The voice seemed alarmed and louder now than before. “Where are you going, Aldon? Bring it to me so I may see you once more. Please, Aldon, come here now. Aldon, I need to see you and your special gift. It will help you as well, you know?” The voice pleaded, almost a yell.
A small voice in Aldon warned him he should not be here, that he should leave at once. But his body remained frozen where it was; a prisoner of his mind and will. Sleep held him fast, bonds slowly breaking as the locks of fatigue were opened.
The raised voice remained pure and seemed to flow in a more powerful current than mere explosions of sound. “Aldon, it is nearly time, you must come to me and fulfill your promise; their promise. Aldon? Aldon, no. Aldon come back. Come back. Come back!” The voice screamed in a sudden bellow, a torn sound with multiple voices speaking together in a harsh scraping of noise like claws down the side of a mountain. The chill terror reached into Aldon and gripped his insides. The clenching on his heart and stomach became unbearable as the air was pressed from his lungs and the blood rushed away from his heart.
He kicked violently and flailed about in the grass, struggling for air. The world around him darkened into a faded shadow of its former self. Ghostly pale and translucent like a coating of glass. Throttling his brain for some reasoning, for something to take blame for his world going such and his body going its own way; he struggled to achieve any kind of thought more than that voice.
“If you will not come to me and I cannot come to you, then you will stay here with me forever! I shall have you, boy, in your life or in death!” The world began to shimmer like ice, scintillating and enthralling. Aldon stared at it until his lungs were devoid of air and his eyes closing like the lid on a coffin. The life seeped out of him until all was dark and flat until he was convinced he was staring at a black wall. A copper taste spread from the back of his throat to his mouth and warmth dissipated from his extremities to his chest.
Then the forest began to shake. It shivered with the force of a thousand winds and rocked Aldon back and forth upon the earth. He bit his lip and tongue numerous times and struck his head against the ground. His eyes were completely closed now and held tighter as the quake continued. The pain began to slowly disappear and replace with strange warmth embellished with calm. The inner peace grew until he was unaware of what was going on around him.
Then it broke.
He was lying on the ground gasping for breath as his lungs burned with the cool air. His eyes flung open and shied away from the light. His brain suddenly spurred forward and ran through the multitude of thoughts he had attempted before at once.
What’s going on? Who’s there? Am I dead? Are they dead? Where’s Briar? Will I see Muren? Is the earth awakened?
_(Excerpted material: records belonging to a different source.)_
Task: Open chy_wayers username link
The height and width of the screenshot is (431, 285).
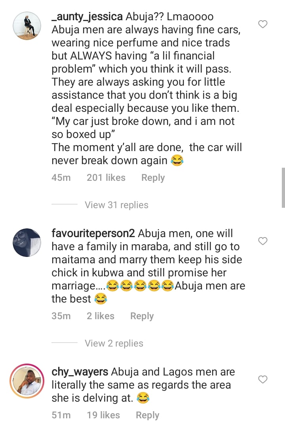Action: 80,372
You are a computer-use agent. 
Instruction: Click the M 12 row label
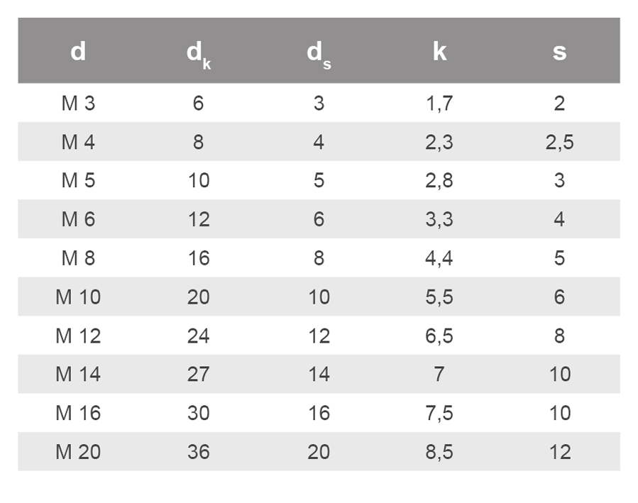[78, 336]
Before long his head was throbbing and his lips stinging just as they should. He looked around for the source of his salvation but found nothing. In fact, he didn’t even see the tree line or the gulley.
“Where the hell--?”
“You’re in the Brosco, sir.”
Aldon whirled about on his foot, surprising himself he could even stand, and looked down upon a small man. He was no more than thirty with a small, pinkish face. He had bright red hair that curled from beneath his pointed hat. His nose was very prominent and pointed down like an eagle. But his eyes were bright and a shade of green. The top of his pointed hat barely surpassed Aldon’s knees.
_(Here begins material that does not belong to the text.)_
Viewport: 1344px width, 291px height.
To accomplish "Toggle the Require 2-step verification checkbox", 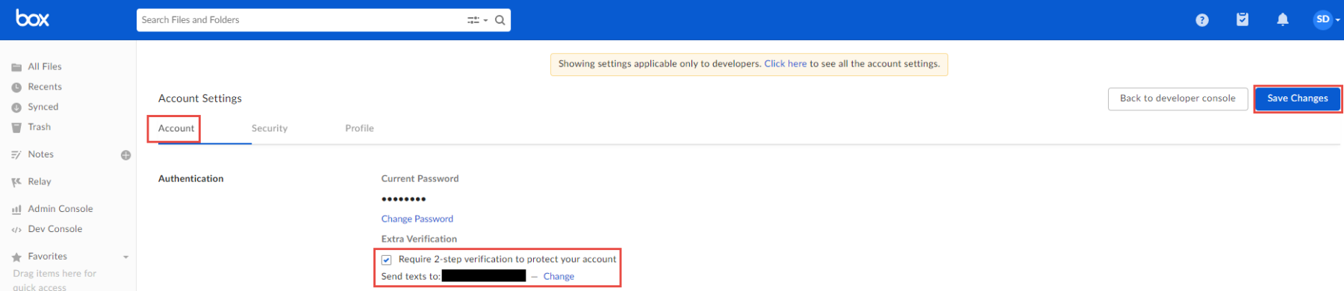I will [x=387, y=260].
“My name’s Took and yours is Aldon right?”
Aldon stared at him dumbfounded. How had he come here to a place he had never heard of with a small man who knows his name without being told.
Aldon stood tall and braced his feet in the dirt, ready to run at him or away from him. “Hold on, where am I? What is this place and how do you know my name?” He demanded.
“This is the Brosco, a large secret forest within the forest you spent weeks in, and because I told him.” A deep bass boomed. “Any more answers you require?”
Aldon knew that voice. It was a voice he had grown up with and never thought he would hear again.